By Ross Freeman
Illustration ©Ken Orvidas
In the spring of 1963, as teams of ironworkers rolled the last massive steel gate shut, Glen Canyon Dam in northern Arizona officially opened for business. Ten million tons of concrete formed a plug over 700 feet high, capable of detaining almost 2 year’s worth of the Colorado River’s flow. At the time, no one considered the potential impacts (including those to native fish or their habitat) of the dam on the Colorado River ecosystem in Grand Canyon National Park. The Endangered Species Act was a full ten years into the future, Environmental Impact Statements (EIS) didn’t exist, and commercial river rafting was in its infancy. Few of those witnessing the completion of the monolithic dam that day could ever have imagined that 33 years later the dam operators themselves would allow an intentional flood to course through its bypass tubes.

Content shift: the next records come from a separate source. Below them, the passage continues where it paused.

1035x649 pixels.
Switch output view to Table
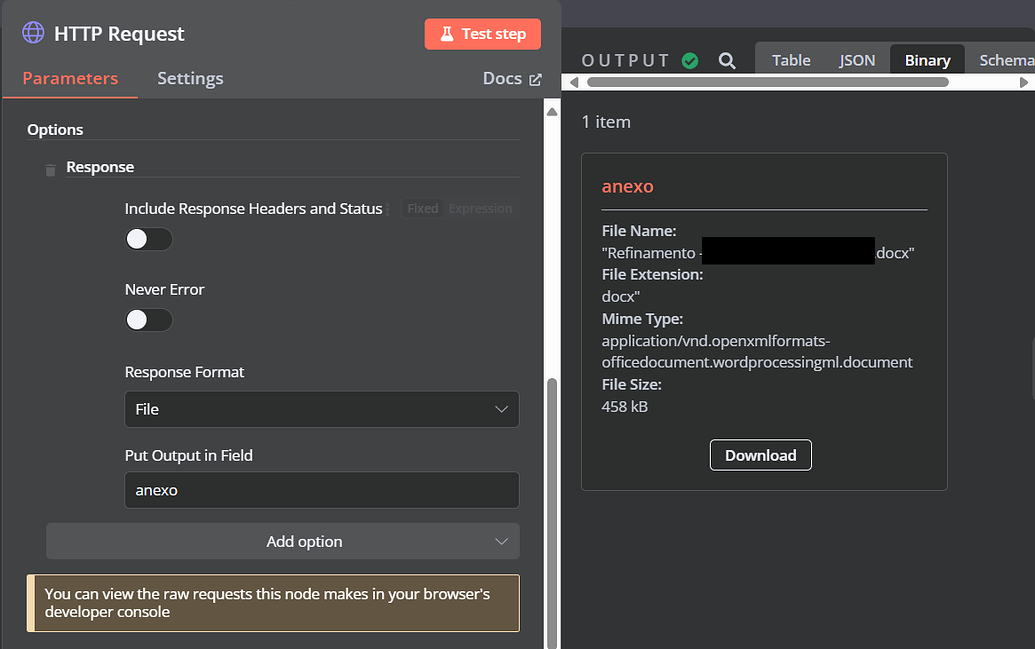click(791, 59)
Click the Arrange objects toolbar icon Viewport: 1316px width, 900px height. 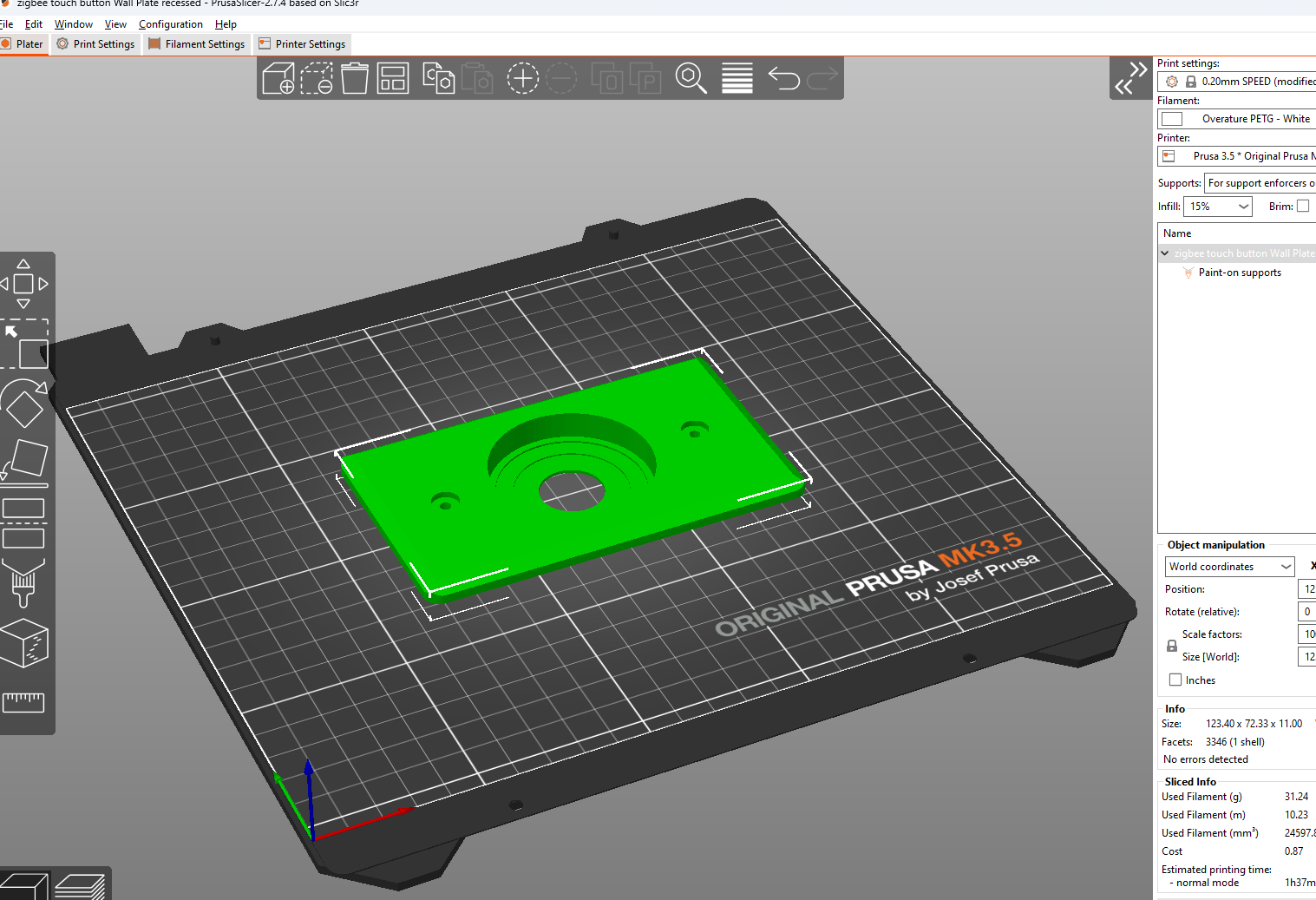point(393,79)
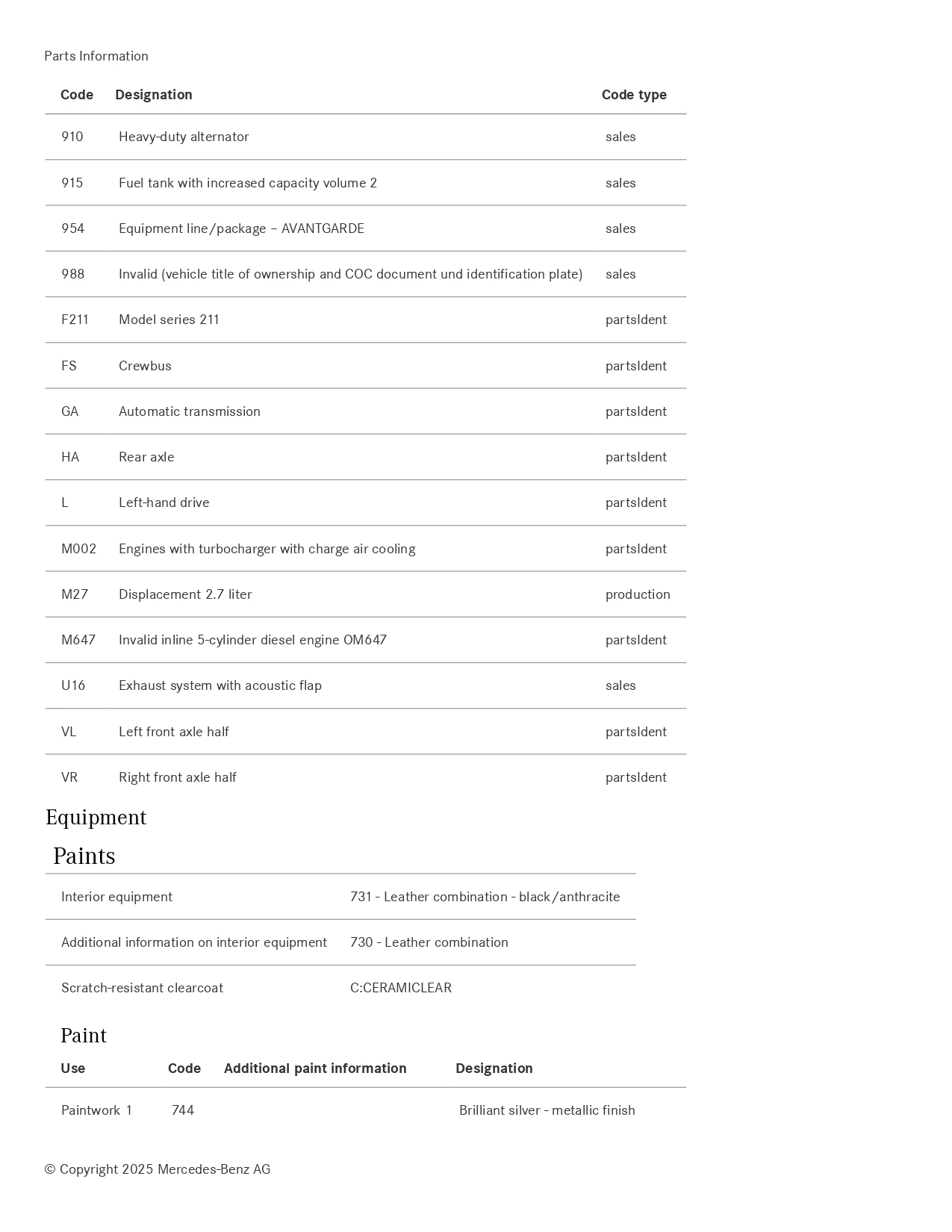Click the Right front axle half row

pos(178,777)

It happened one March day in 1996. A man was permitted to traverse the catwalk at the foot of the dam and operate a valve resulting in formidable and unprecedented consequences. He opened one of the four jet tubes that bypass the money-making hydropower plant, initiating an experimental flood of 45,000 cubic feet/second (cfs), several times the normal dam outflow volume but still only half the volume of the historic average annual spring floods. He later recalled a cloud of mist billowing hundreds of feet in the air and the roar of escaping water, both sensations confirming the river would surely rise as it had done historically in the springtimes of millennia past. That man was Bruce Babbitt, then Secretary of the Interior. He was not alone—on the same platform other key participants opened the three remaining bypass tubes: dam management and hydropower officials, river guides and conservationists, and finally, scientists whose data supported using a test flood as a restoration tool. Unlike the observers 33 years prior, this collection of stakeholders was a microcosm of the diverse and disparate interests that had struggled to guide the dam’s operation in line with society’s new interest in the health of the downstream environment. For the past three decades, flooding had been avoided at all costs. Scientists never considered using the dam as a tool for habitat restoration.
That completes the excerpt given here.